TASK REQUIREMENTS:
From the listing below, set down exactly the lines between the one holding "Image resolution: width=1360" and the one holding "Click the GIF89a; header line", inclusive. No other line is wanted.

[INPUT DATA]

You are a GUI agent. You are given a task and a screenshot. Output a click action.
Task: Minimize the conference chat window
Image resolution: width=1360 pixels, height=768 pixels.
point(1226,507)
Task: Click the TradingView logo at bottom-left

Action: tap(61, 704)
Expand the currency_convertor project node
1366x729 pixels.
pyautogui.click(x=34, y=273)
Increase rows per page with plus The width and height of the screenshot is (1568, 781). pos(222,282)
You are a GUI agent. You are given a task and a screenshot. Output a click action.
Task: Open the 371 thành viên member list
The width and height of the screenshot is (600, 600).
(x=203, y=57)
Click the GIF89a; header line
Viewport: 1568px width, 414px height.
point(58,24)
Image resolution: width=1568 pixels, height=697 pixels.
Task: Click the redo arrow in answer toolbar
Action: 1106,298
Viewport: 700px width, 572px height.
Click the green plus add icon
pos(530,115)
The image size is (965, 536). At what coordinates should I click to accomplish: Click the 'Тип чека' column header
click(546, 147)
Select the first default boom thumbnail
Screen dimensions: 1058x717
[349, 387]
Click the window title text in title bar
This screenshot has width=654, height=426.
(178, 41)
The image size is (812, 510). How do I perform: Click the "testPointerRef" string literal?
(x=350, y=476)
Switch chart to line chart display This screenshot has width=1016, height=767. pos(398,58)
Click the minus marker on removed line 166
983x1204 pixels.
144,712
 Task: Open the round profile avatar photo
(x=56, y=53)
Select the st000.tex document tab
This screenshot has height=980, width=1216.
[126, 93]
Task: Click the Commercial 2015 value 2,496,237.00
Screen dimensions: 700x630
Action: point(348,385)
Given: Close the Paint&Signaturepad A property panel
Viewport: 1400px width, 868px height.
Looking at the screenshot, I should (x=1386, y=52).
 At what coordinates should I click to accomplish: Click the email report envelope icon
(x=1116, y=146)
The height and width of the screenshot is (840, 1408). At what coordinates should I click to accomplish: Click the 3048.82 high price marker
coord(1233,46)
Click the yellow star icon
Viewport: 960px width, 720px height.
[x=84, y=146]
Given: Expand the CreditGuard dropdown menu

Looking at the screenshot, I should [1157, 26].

[/INPUT DATA]

COMPLETED TASK:
Image resolution: width=1360 pixels, height=768 pixels.
point(1226,507)
Task: Click the TradingView logo at bottom-left

Action: tap(61, 704)
Expand the currency_convertor project node
1366x729 pixels.
pyautogui.click(x=34, y=273)
Increase rows per page with plus The width and height of the screenshot is (1568, 781). pos(222,282)
You are a GUI agent. You are given a task and a screenshot. Output a click action.
Task: Open the 371 thành viên member list
The width and height of the screenshot is (600, 600).
(x=203, y=57)
Click the GIF89a; header line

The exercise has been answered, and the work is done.